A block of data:
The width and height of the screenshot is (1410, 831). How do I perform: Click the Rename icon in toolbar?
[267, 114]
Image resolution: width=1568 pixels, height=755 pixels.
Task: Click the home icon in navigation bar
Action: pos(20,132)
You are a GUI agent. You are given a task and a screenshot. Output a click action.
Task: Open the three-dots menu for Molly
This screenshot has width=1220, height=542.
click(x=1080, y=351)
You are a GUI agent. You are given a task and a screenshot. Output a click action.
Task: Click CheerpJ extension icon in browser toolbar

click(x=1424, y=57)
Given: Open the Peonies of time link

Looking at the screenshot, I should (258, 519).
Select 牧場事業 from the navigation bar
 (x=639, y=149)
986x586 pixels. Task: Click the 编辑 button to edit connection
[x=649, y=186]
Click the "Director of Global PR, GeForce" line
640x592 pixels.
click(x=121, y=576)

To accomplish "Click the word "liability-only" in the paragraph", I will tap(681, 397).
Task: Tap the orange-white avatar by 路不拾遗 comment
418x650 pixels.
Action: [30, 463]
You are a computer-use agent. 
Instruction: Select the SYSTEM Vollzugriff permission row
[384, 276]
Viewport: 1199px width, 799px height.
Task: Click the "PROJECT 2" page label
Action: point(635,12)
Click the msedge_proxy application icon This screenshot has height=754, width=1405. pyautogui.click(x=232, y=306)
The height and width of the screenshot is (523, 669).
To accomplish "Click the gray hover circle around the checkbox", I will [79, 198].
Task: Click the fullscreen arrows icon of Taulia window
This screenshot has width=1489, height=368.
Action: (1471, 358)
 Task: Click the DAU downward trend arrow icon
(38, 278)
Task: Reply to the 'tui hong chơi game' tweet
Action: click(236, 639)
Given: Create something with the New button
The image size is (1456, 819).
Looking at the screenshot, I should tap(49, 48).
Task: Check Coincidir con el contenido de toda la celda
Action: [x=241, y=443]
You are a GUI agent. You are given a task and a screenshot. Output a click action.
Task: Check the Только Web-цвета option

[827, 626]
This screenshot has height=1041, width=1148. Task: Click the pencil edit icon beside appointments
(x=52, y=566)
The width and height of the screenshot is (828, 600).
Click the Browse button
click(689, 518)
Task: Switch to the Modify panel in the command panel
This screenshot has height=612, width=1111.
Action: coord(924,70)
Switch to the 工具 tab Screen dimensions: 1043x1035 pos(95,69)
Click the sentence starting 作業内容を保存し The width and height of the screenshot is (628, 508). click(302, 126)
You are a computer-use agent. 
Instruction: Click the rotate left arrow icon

### TASK DIRECTIONS
Copy out every line in the block above, word for word, without changing anything.

### RESULT OF THE TASK
The width and height of the screenshot is (1410, 831). How do I perform: Click the Rename icon in toolbar?
[267, 114]
Image resolution: width=1568 pixels, height=755 pixels.
Task: Click the home icon in navigation bar
Action: pos(20,132)
You are a GUI agent. You are given a task and a screenshot. Output a click action.
Task: Open the three-dots menu for Molly
This screenshot has width=1220, height=542.
click(x=1080, y=351)
You are a GUI agent. You are given a task and a screenshot. Output a click action.
Task: Click CheerpJ extension icon in browser toolbar

click(x=1424, y=57)
Given: Open the Peonies of time link

Looking at the screenshot, I should (258, 519).
Select 牧場事業 from the navigation bar
 (x=639, y=149)
986x586 pixels. Task: Click the 编辑 button to edit connection
[x=649, y=186]
Click the "Director of Global PR, GeForce" line
640x592 pixels.
click(x=121, y=576)

To accomplish "Click the word "liability-only" in the paragraph", I will tap(681, 397).
Task: Tap the orange-white avatar by 路不拾遗 comment
418x650 pixels.
Action: [30, 463]
You are a computer-use agent. 
Instruction: Select the SYSTEM Vollzugriff permission row
[384, 276]
Viewport: 1199px width, 799px height.
Task: Click the "PROJECT 2" page label
Action: point(635,12)
Click the msedge_proxy application icon This screenshot has height=754, width=1405. pyautogui.click(x=232, y=306)
The height and width of the screenshot is (523, 669).
To accomplish "Click the gray hover circle around the checkbox", I will [79, 198].
Task: Click the fullscreen arrows icon of Taulia window
This screenshot has width=1489, height=368.
Action: (1471, 358)
 Task: Click the DAU downward trend arrow icon
(38, 278)
Task: Reply to the 'tui hong chơi game' tweet
Action: click(236, 639)
Given: Create something with the New button
The image size is (1456, 819).
Looking at the screenshot, I should tap(49, 48).
Task: Check Coincidir con el contenido de toda la celda
Action: [x=241, y=443]
You are a GUI agent. You are given a task and a screenshot. Output a click action.
Task: Check the Только Web-цвета option

[827, 626]
This screenshot has height=1041, width=1148. Task: Click the pencil edit icon beside appointments
(x=52, y=566)
The width and height of the screenshot is (828, 600).
Click the Browse button
click(689, 518)
Task: Switch to the Modify panel in the command panel
This screenshot has height=612, width=1111.
Action: coord(924,70)
Switch to the 工具 tab Screen dimensions: 1043x1035 pos(95,69)
Click the sentence starting 作業内容を保存し The width and height of the screenshot is (628, 508). click(302, 126)
You are a computer-use agent. 
Instruction: Click the rotate left arrow icon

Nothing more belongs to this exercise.